DO THIS
Render the items from the line with "Given: Tap read" to the line with "Looking at the" as a JSON list of strings, one string per line, leaving out blank lines.

PROVIDED ENTRIES
____________

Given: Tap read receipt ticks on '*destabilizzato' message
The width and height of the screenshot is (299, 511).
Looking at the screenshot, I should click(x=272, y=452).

____________

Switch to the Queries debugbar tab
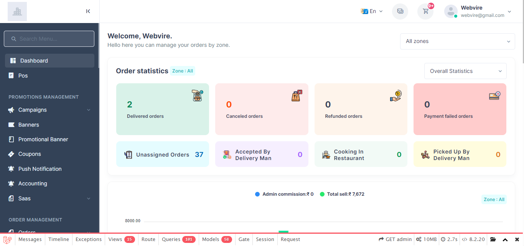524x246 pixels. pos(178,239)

____________

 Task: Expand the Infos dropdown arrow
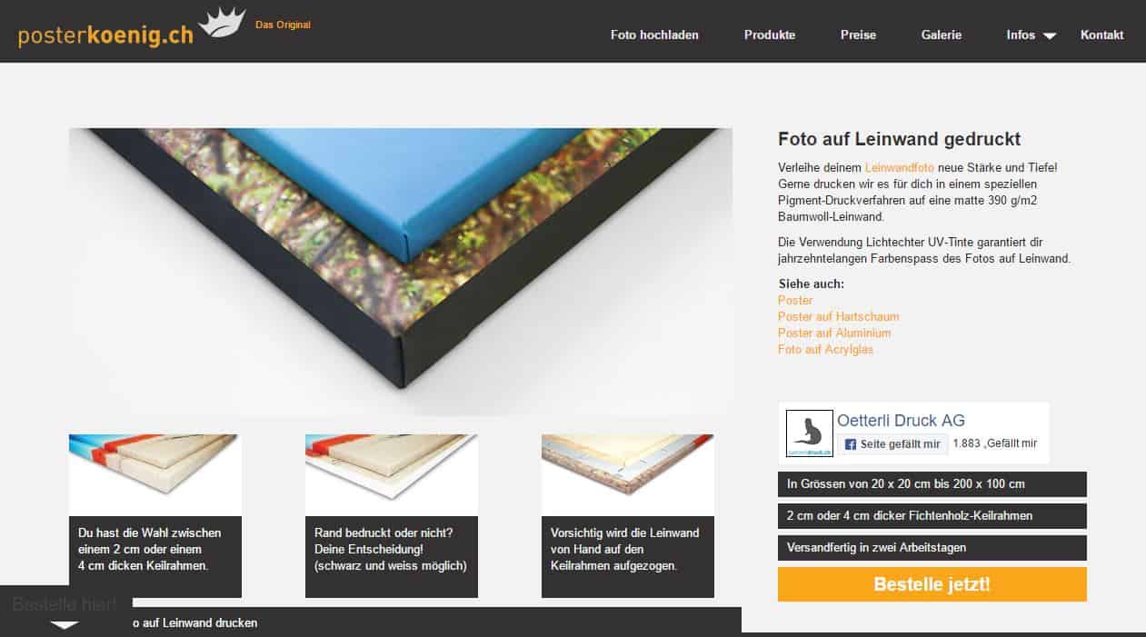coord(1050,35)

____________

RESULT
[
  "Given: Tap read receipt ticks on '*destabilizzato' message",
  "The width and height of the screenshot is (299, 511).",
  "Looking at the screenshot, I should click(x=272, y=452)."
]